Luego de los controles anunciados por el Gobierno, el sector cárnico lanza una dura advertencia. Las nuevas regulaciones a las ventas al exterior fueron duramente criticadas por diversos empresarios que alertan sobre una posible reducción de las exportaciones de carne vacuna.
De acuerdo a normativa, al monitoreo del comercio exterior realizado a través del Registro de Operadores de la Cadena Agroalimentaria (RUCA), se le suma una declaración jurada que deberán presentar aquellos operadores sin planta propia.
Para los representantes de la industria, se trata de una persecución a los exportadores que comenzará a expulsarlos del mercado. En este sentido, los empresarios coinciden en que la medida puede derivar en una caída del 10% de las exportaciones.

Sumado a esto, se proyecta que la medida alcance a 400 establecimientos exportadores de carne, muchos de ellos pymes que afirman no estar en condiciones de cumplir con los nuevos requisitos.
En las antípodas, el Gobierno sostiene que la resolución apunta a evitar la subfacturación de exportaciones prohibiendo el ingreso al mercado de actores que no cumplen con los requisitos mínimos para operar en la cadena.
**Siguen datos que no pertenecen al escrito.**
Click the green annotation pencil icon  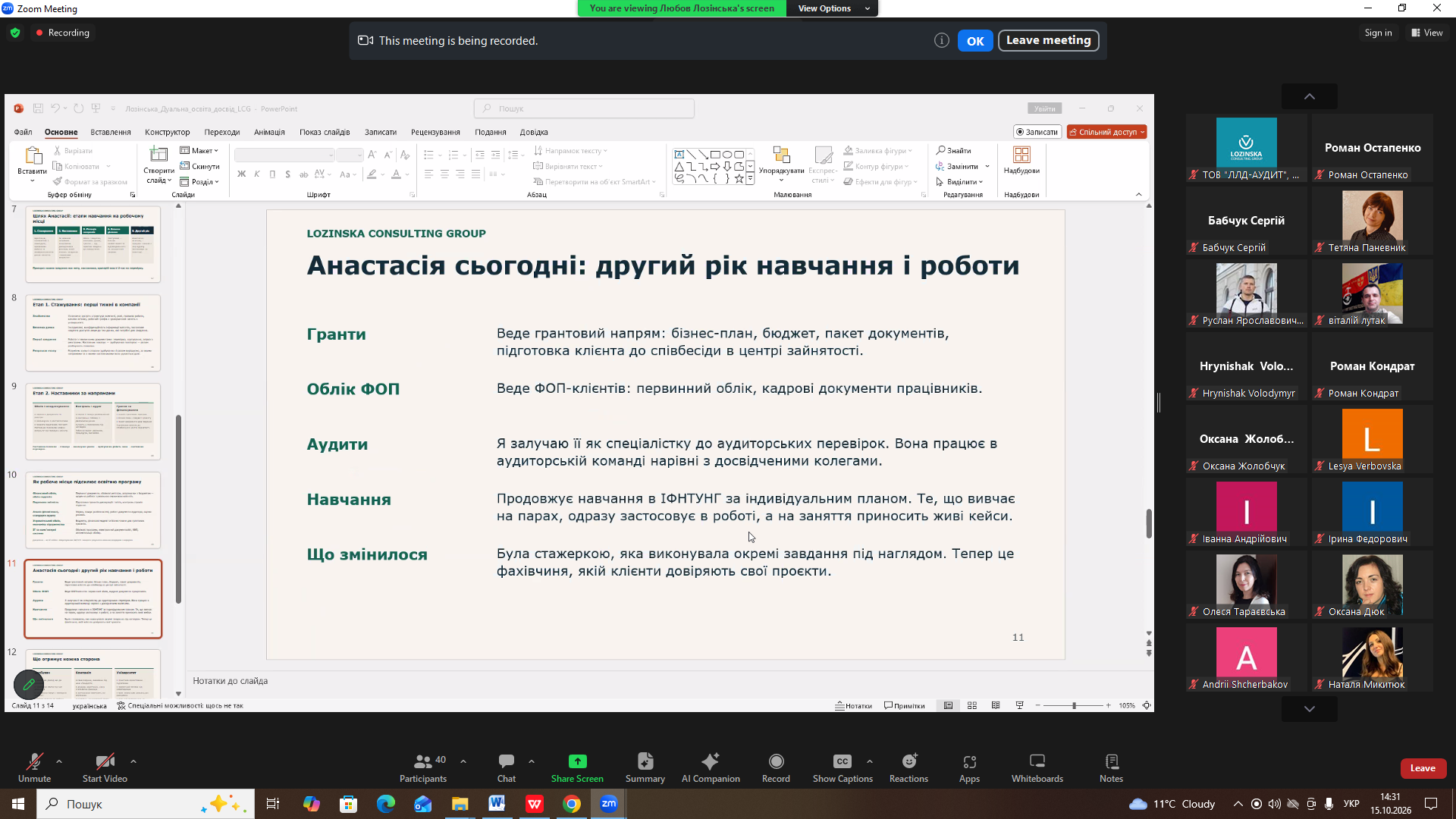click(29, 685)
Cabe destacar que, el ministerio de Agricultura ya suspendió a 15 empresas exportadoras de carne por la evasión de más de 40 toneladas de cortes de carne congelados.
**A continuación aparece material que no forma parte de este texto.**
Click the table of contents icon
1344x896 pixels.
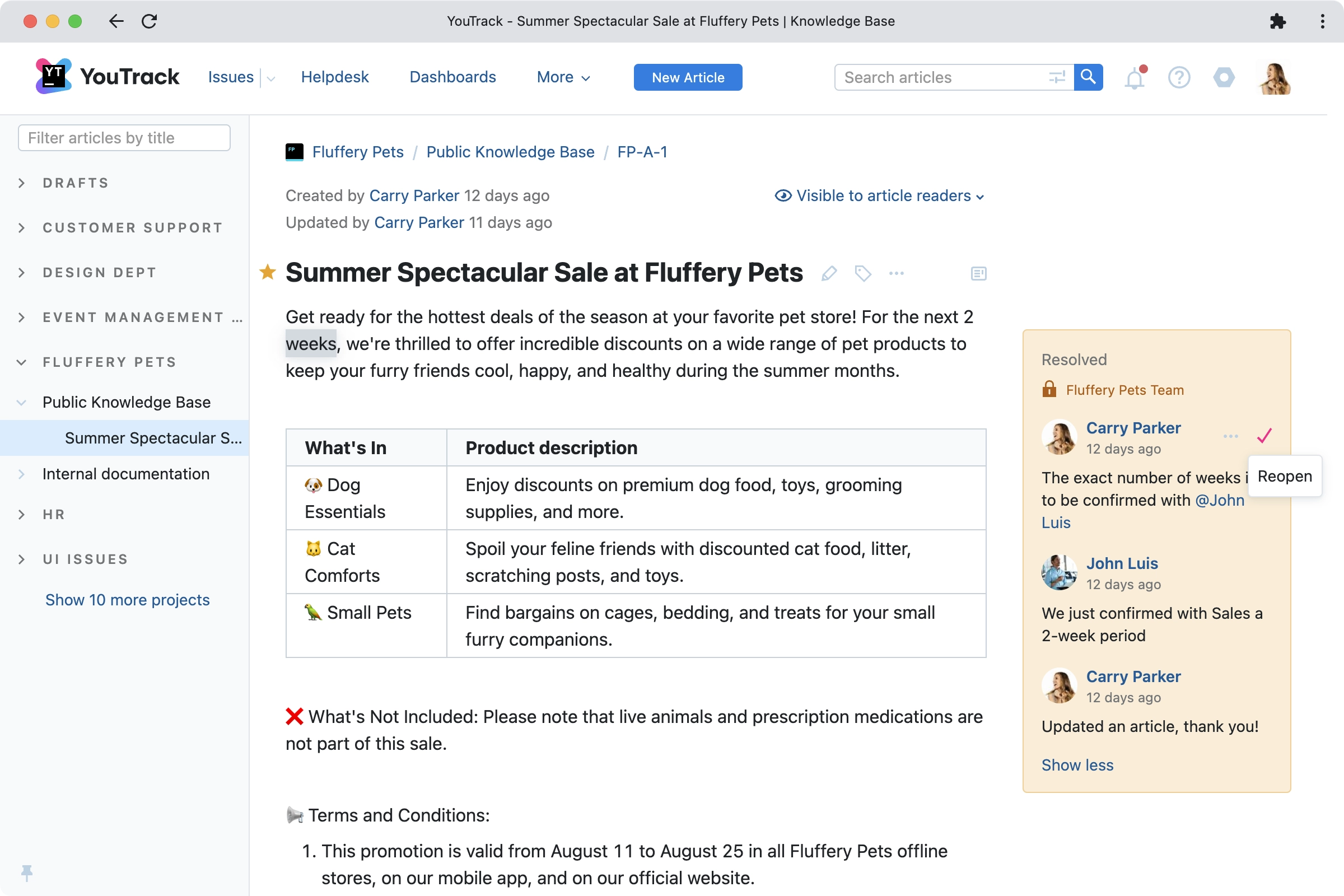978,274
Por otro lado, desde la Cámara Argentina de Matarifes y Abastecedores (Camya), coinciden con la fiscalización del Gobierno pero también señalan la falta de control de ARBA Y AFIP en el último eslabón de la cadena: las carnicerías. En esta línea, la entidad subraya que el 80% de estos comercios son informales y evaden impuestos.
Por su parte, el Consorcio de Exportadores de Carnes (ABC) apoya el espíritu de la norma, argumentando que “iguala” a todos los operadores y transparenta la actividad.